The present study is novel because it examined dosage effects of MBSR across time of the intervention. This approach demonstrated that dispositional mindfulness significantly increases as a function of meditation frequency and dosage. Importantly, increases in dispositional mindfulness were associated with reductions in trauma, grief, and sleep difficulty. Increases in dispositional mindfulness may also potentially help individuals transform their relationship with their grief. That is, it is postulated that because of potential feeling of guilt or a sense of betrayal, victims of gun violence and generalized trauma may not want to forget, or be distracted away from, or even feel better about the source of their grief. Rather, they are motivated to seek ways to carry on in their lives by altering the contextualization of their moment to moment experience. This is where the individual can hold mindful awareness of their loved one in their arising momentary experiences without allowing the corresponding trauma, grief, and dysphoria to obliterate said awareness. Thus, the individual is postulated to allow oneself to grieve and mourn without experiencing the health-debilitating effects of constant stress and depression that is prevalent in individuals experiencing this level of trauma and loss.

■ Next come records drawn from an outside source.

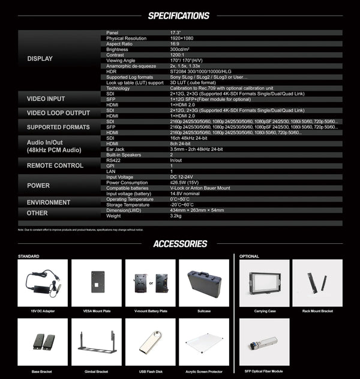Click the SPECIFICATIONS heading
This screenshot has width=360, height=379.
[179, 16]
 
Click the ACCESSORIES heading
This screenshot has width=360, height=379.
[180, 244]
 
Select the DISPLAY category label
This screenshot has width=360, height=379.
[40, 59]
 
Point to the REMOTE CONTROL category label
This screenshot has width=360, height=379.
[55, 165]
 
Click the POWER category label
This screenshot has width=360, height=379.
[38, 186]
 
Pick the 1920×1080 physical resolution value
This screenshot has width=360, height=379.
[186, 38]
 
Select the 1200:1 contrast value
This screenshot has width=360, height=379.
[179, 54]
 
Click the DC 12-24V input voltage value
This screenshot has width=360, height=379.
[182, 177]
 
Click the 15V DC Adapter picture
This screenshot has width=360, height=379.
[43, 283]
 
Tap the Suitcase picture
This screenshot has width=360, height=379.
[204, 283]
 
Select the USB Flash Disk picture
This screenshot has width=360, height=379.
[150, 342]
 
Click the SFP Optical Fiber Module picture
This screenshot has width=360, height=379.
[264, 342]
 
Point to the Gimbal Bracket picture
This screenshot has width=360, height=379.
[96, 342]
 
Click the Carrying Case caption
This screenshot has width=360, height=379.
[264, 311]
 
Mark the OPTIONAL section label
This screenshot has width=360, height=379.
[249, 256]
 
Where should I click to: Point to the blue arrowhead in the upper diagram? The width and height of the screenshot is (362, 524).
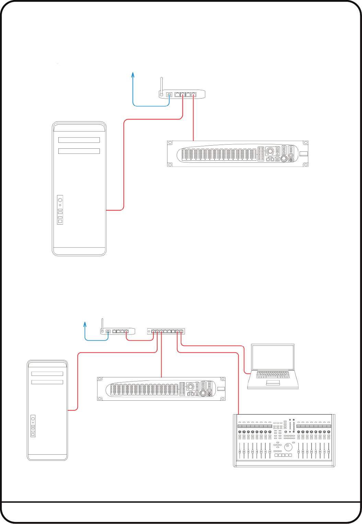[x=133, y=74]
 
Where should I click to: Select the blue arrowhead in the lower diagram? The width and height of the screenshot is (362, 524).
[x=85, y=323]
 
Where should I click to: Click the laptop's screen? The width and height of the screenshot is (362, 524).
[x=273, y=357]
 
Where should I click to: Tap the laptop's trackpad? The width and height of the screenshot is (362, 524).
[x=273, y=383]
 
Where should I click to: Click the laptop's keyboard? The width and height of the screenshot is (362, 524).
[x=273, y=374]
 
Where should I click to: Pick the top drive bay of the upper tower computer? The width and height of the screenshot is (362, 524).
[x=79, y=140]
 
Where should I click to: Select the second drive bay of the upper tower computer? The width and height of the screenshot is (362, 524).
[x=79, y=151]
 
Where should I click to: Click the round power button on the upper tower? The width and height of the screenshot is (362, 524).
[x=60, y=200]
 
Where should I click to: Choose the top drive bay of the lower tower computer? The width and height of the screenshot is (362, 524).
[x=47, y=374]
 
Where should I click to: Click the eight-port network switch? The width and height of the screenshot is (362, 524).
[x=166, y=331]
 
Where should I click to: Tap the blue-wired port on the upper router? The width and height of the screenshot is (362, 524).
[x=169, y=95]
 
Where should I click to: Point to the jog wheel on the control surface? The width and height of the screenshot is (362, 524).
[x=289, y=447]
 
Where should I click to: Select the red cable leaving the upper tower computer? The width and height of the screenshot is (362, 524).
[x=123, y=165]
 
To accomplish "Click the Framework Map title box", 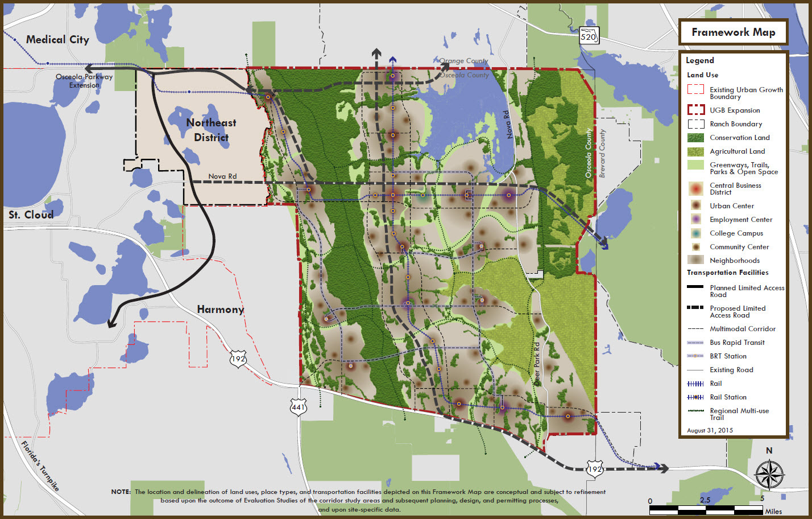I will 733,32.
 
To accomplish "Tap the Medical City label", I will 57,39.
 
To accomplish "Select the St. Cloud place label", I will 31,215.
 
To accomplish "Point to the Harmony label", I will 220,309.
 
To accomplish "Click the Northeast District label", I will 211,130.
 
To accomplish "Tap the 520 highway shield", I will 589,36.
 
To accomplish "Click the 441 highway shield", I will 299,407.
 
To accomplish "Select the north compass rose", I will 769,475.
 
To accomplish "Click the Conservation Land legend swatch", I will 695,138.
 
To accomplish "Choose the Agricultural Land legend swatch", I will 695,151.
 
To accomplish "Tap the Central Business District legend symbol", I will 695,188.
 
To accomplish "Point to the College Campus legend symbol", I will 695,233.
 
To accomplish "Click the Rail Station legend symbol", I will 695,397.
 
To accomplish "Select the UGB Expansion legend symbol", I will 695,110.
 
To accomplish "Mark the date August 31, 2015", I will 710,430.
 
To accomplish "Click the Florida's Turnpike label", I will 40,466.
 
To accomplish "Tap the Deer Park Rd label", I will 537,364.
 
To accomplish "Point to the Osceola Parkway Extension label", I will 84,81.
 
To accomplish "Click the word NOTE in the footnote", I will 121,492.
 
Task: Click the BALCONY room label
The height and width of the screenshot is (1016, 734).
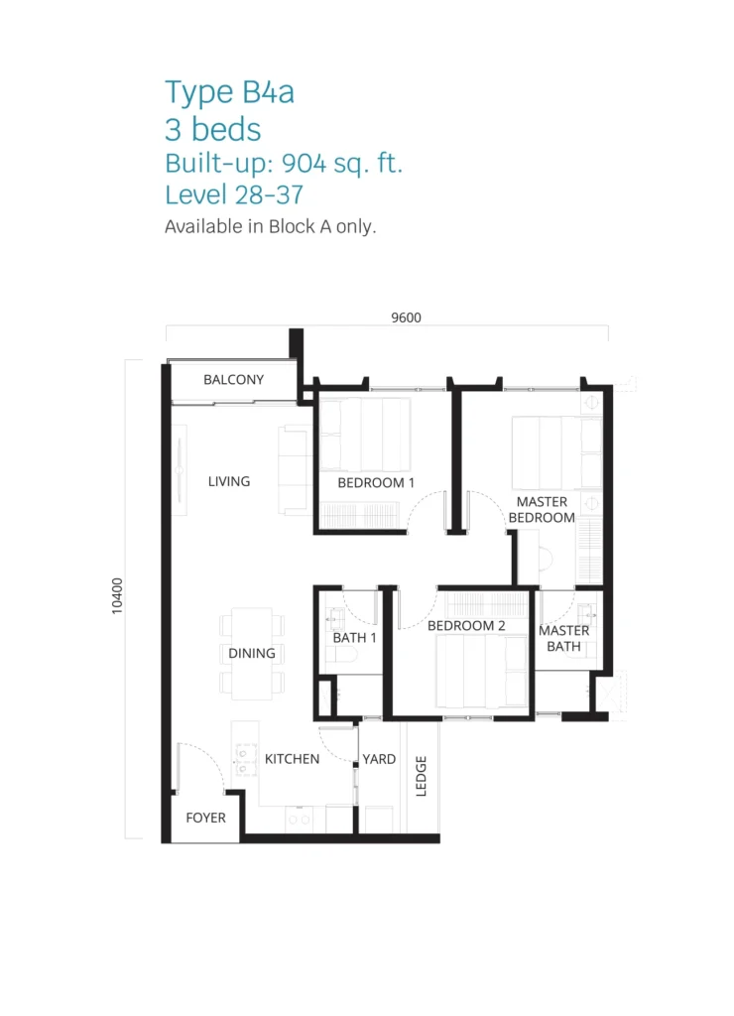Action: point(233,380)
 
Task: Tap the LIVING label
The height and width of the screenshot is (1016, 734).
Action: point(229,481)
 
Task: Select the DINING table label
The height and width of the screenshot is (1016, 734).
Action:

Limitations and Future Research

The results of this nonrandomized, uncontrolled pilot trial on victims of gun violence should be interpreted with caution. The large effect sizes observed in the present study may simply be a reflection of nonspecific interventional factors corresponding to social support effects of participating in a behavioral intervention with a cohort of individuals that are sharing similar traumatic experiences (Foy et al., 2001). We also cannot rule out that elapsed time spent across the intervention, the therapeutic innervation of the mindfulness teachers, the multimodal aspects of participating in a mindfulness intervention, and/or other nonspecific or demand characteristics explain our results. Furthermore, all self-reported data were collected multiple times which may have increased common methods bias (Podsakoff et al., 2012). However, the temporal delay between each assessment time point (e.g., 5 weeks) reduces the prevalence of common methods bias (Jakobsen & Jensen, 2015). Importantly, according to the Centers for Disease Control and Prevention (2021), young Black men are 20 times more likely to be killed by a gun than White males of the same age group. The participants in the present study were 75% White. This is a significant limitation to the generalizability of the present findings. Thus, future clinical trials examining this question should include a more representative sample.

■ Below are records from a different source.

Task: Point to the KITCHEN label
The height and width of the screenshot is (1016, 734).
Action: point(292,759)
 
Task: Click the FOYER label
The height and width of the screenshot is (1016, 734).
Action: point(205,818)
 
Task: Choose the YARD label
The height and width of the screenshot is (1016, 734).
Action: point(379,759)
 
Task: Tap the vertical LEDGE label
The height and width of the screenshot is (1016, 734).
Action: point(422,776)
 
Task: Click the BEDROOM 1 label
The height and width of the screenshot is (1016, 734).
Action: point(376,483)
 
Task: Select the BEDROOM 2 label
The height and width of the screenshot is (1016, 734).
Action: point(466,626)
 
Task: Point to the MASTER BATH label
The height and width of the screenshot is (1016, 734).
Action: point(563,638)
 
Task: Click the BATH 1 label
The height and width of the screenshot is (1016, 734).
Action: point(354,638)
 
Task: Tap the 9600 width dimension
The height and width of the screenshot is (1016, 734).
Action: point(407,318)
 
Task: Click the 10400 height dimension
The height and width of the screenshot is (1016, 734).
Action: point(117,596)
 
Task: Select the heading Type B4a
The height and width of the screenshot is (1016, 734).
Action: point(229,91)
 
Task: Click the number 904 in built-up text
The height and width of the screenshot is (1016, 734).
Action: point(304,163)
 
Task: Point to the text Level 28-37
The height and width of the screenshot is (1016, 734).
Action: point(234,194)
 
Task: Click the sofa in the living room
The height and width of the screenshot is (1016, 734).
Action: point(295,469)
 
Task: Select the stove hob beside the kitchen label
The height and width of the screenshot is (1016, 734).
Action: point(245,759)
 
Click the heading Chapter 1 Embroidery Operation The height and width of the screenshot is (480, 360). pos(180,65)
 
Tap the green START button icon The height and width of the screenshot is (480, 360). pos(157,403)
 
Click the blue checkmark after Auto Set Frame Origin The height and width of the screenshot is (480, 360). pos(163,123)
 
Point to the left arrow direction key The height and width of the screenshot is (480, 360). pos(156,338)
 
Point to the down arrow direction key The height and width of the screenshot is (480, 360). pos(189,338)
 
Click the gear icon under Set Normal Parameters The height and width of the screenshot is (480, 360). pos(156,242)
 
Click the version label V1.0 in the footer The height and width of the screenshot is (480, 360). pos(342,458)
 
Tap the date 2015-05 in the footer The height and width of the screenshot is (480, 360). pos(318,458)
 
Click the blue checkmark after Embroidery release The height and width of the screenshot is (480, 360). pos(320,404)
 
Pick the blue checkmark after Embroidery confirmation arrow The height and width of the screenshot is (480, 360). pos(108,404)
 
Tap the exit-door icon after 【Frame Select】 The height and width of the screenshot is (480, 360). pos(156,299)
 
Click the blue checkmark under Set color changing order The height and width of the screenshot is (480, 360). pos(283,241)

Further, we predict that future studies that engage multimodal aspects of present-centered savoring may be more effective at reducing trauma in this population (Garland et al., 2016). Recent accounts have demonstrated that mindfulness increases positive reappraisal processes to promote well-being (Garland, 2021; Garland et al., 2017; Harp et al., 2022). Others have described a so-called uncoupling (i.e., Anatta) between self-appraisal and arising sensory experience to facilitate a non-reactive meta-cognitive stance that alleviates suffering (Buddhadasa, 1990; Grant et al., 2011). Thus, based on converging and emerging mechanistic research, we predict that mindfulness improves trauma by attenuating self-referential processing and reflexive emotional reactivity to cultivate a more hedonically aligned subjective experience (Zeidan et al., 2014). Future assessments of mindfulness on victims of gun violence should be randomized, placebo-controlled, and engage stakeholders that reflect the prevalence of victims of gun violence. Nevertheless, this project is a first step in demonstrating the feasibility and efficacy of alleviating negative symptomology in victims of gun violence.